Rientriamo a Lango Baia. Ho nel cuore il callo di Mary. E mi prende una forma di depressione e di impotenza. Cosa faccio? Non ho i soldi. Cavolo! Quella ragazza domani farà altri 40 km a piedi ed io non ho soldi per aiutare questi disabili. Nulla di più dilaniante che costatare una povertà e assaporare tutta l’impotenza di un aiuto. Mi addormento stanco morto e con l’amaro in bocca.
Mi sveglio alle prime luci dell’alba. Con Jimmy ci attende un massacrante viaggio verso Mpeketoni e Garissa. Oggi è la festa di San Pio da Pietrelcina di cui sono devoto a motivo di mio padre che lo incontrò. Durante la Messa prego questo Santo: “Dammi un segno che sono sulla strada giusta, che stiamo andando sul giusto sentiero. Ho bisogno di quei soldi! Ti prego, esaudisci questa mia piccola richiesta, non è per me ma per quei disabili di Malanga.
Termino la Santa Messa e saltiamo su uno scassato e bollente pulmino pieno di puzza e sporcizia. Guardo il panorama e recitò il Rosario.
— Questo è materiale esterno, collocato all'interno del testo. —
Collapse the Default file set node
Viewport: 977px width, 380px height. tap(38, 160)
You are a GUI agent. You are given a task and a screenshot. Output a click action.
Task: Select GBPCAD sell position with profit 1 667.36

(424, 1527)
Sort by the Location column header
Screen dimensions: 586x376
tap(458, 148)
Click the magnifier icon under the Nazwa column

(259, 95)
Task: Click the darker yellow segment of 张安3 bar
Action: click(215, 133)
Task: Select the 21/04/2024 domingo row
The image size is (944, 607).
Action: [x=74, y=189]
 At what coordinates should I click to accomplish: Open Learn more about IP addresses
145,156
Mi sono dimenticato della mia richiesta e di Malanga, sto pensando invece ai luoghi che stiamo per visitare pieni di terroristi di al Shabaab e con gravi problemi come la mutilazione genitale femminile.
Suona il telefono con WhatsApp. La linea cade ed è molto disturbata. Dopo diversi tentativi alcuni secondi di comunicazione. È un amico: “Don Gigi, ho visto il video che hai postato in YouTube. Volevo dirti che con mia moglie abbiamo pensato di finanziare noi la nuova aula tecnica per tutto l’importo e ci mettiamo anche qualche cosa per migliorare la dura vita di Mary.
La linea cade. Con accanimento cerco di riprendere la linea: una, due, tre volte; finalmente ci riesco: “Sono in viaggio e la linea è pessima, ma ho capito bene? Finanziate voi l’aula tecnica?” “Si, si, si Gigi! Ci hai commosso e la storia di Mary ancora di più. Non ti preoccupare, siamo felici di poter realizzare questo piccolo aiuto ai tuoi disabili di Malanga”.
Il mio amico non sa della mia preghiera a Padre Pio. La comunicazione cade, ma nel mio cuore esplode la gioia, la riconoscenza, e la devozione a Dio che per l’ennesima volta mi ha mostrato un segno della Sua vicinanza, in occasione della festa di un santo molto vicino al mondo della sofferenza, come San Pio da Pietrelcina.
Sto scrivendo nel caldo dei 40 °C di Garissa, e sto ultimando questo terzo report nella festa di un grande amante della Carità come San Vincenzo de Paoli. Lui sì, che veramente amava i poveri. Chiedo anche a lui la forza di continuare, di non scoraggiarmi e di vivere con entusiasmo questo compromesso con i poveri. Nel cuore ho gratitudine e ammirazione per la coppia di amici-benefattori, che vogliono rimanere anonimi. Loro non lo sanno ma ho celebrato una Santa Messa per le loro intenzioni e la loro salute. Dio provveda ai cari amici quanto di cui abbisognano. E prego Dio per loro da qui, dall’ Africa, dove Dio sembra ascoltare di più le mie richieste. Chissà perché.